Butter Isn't The Enemy—Disconnection Is

It must be written somewhere, in the catacombs of the world's architecture, that building something beautiful only to give it away is a sacred act.

It wasn't about feeding myself emotionally, and it certainly wasn't about feeding myself literally. It was about remembering I could create something. That I still had hands. That I still had taste. That the things I make are beautiful and worth celebrating, even if my environment didn't reflect that back. 

I had internalized the idea that joy needed to be earned, especially if it involved butter or flour. That pleasure was only justified if it came with a paycheck, a calorie deficit, or a badge of discipline. That any moment of softness had to be tucked into the corners of the day like a dirty little secret.

But baking doesn't play by those rules. It asked for presence. Attention. Patience. And it gave me something tangible in return. Not performance. Not applause. Just aroma, texture, and the feeling of being back in my body again.

Baking became architectural.

The clink of the whisk against the bowl. The way cold butter gave way to warm hands. The scent of vanilla. The sound of something bubbling at the edges. It wasn't escape. It was rebuilding.

Baking Was A Bridge Back To Self

Every time I pressed dough into a mold, folded ganache into whipped cream, and waited for that first puff of heat from the oven, I returned to myself.

The ripple effects were quiet but powerful. 

Friends I hadn't talked to in years texted me photos of crumb-filled plates. One said she cried eating the cake I sent—and definitely not because she was pregnant, which I later found out, but because it reminded her that someone was thinking about her. Even a friend I hadn't seen in almost a decade said, "This is what you were made to do. Compete in one of those baking shows. You'd win it."

But more than anything, I reconnected with the version of her—the version of me I'd buried under deadlines and diet culture. The girl collecting dust by the coffee pot. The girl who baked for joy, not for orders. The girl my brother always said made the best cookies he ever had. 

This wasn't indulgence. It was my identity. 

The Most Beautiful Thing You Can Do for Yourself This Weekend

It won't rewrite your past or make your boss less of a narcissist. But it will hold you. It will slow you down. It asks nothing but your attention and rewards you with something warm, fragrant, and entirely yours.

This wasn't baking for Instagram or income. It was baking for stress relief. For self-connection. For peace.
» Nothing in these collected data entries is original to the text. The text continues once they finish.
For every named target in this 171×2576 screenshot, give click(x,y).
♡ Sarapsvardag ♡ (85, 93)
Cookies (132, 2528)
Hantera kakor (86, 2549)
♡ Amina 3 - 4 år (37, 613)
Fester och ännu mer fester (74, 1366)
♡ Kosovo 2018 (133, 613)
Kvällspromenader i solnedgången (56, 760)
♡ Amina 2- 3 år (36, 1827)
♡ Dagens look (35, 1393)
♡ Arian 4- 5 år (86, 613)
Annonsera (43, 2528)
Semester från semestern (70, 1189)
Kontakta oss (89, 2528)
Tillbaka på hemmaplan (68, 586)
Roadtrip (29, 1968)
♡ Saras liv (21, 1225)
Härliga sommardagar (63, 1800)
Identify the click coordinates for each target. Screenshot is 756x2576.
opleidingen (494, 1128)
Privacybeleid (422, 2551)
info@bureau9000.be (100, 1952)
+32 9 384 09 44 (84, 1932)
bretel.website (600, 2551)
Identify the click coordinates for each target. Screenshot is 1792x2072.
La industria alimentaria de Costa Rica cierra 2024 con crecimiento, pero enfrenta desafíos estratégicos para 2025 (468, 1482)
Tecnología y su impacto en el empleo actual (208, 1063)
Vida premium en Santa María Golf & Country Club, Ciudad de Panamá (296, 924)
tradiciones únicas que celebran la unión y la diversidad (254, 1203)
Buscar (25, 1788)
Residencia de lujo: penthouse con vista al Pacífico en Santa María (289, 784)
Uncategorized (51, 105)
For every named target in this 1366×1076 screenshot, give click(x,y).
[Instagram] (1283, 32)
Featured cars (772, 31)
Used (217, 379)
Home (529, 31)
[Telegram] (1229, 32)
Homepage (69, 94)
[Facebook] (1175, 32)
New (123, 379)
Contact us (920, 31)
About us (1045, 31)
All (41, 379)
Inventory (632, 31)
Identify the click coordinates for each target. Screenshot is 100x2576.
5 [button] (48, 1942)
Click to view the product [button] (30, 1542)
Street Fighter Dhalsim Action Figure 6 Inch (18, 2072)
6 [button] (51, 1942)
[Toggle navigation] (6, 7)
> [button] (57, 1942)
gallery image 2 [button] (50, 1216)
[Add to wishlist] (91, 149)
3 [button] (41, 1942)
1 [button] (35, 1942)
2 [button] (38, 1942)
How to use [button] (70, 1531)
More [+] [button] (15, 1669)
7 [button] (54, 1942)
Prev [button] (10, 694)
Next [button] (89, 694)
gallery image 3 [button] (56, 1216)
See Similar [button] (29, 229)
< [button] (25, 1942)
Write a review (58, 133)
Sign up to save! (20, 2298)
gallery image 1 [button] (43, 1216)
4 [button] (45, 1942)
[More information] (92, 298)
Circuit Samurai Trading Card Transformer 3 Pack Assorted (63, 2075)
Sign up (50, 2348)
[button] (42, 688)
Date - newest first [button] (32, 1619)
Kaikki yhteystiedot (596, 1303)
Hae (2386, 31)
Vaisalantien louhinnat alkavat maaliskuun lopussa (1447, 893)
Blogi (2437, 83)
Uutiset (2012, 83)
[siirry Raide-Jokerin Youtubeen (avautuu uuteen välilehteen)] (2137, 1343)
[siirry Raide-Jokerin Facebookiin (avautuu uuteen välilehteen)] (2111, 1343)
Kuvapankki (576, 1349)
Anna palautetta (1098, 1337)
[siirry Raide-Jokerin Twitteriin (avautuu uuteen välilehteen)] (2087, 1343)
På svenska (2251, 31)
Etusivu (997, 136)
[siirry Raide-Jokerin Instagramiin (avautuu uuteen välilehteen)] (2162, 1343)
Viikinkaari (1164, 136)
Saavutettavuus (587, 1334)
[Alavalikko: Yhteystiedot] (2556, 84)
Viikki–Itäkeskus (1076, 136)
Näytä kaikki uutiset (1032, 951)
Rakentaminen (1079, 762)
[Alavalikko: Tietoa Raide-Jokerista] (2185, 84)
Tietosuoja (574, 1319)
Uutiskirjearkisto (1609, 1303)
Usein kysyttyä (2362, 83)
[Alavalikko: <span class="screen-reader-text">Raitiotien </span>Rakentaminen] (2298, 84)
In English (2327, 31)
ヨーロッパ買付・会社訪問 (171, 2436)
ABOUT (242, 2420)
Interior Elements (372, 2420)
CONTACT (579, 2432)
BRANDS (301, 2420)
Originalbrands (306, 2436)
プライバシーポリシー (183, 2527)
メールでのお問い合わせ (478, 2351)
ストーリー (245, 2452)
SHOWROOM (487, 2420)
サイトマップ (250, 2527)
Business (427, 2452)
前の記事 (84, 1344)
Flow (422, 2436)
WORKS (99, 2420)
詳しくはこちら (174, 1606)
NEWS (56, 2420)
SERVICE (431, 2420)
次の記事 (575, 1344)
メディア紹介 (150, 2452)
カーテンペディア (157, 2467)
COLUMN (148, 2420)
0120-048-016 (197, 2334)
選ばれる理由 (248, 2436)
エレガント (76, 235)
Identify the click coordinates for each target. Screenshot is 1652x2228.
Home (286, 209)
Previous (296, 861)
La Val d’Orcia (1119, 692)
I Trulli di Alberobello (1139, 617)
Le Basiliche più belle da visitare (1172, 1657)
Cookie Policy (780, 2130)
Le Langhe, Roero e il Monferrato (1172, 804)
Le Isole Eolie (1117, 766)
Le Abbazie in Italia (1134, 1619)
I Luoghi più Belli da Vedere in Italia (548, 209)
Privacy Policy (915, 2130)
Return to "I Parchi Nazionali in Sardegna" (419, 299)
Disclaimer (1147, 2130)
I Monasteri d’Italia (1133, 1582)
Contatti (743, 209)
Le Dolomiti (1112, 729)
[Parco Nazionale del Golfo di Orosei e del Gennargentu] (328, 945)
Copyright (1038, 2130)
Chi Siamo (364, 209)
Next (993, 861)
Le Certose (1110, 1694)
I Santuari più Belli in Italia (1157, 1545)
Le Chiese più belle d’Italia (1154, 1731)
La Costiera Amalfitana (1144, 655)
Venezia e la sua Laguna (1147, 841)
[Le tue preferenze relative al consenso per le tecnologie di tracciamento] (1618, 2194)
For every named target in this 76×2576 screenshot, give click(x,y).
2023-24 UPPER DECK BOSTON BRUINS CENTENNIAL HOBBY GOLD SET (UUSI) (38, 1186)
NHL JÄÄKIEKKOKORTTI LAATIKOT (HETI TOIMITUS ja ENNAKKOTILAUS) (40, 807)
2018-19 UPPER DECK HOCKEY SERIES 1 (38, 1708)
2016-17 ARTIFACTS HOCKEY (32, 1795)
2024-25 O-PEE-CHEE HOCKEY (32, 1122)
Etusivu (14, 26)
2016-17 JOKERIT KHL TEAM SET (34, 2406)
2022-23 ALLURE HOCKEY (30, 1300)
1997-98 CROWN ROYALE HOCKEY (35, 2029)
We don't always need less stress. Sometimes, we need more happiness. More play. More sensory moments that whisper, "This is mine."

So, if you're wondering whether it's worth making something from scratch this weekend, consider this your permission slip:

Bake it. Feel it. Keep it if you need to. Give it away if you want to.

Because the batter was never the problem.

It was the solution.

The problem was forgetting you're allowed to feel good.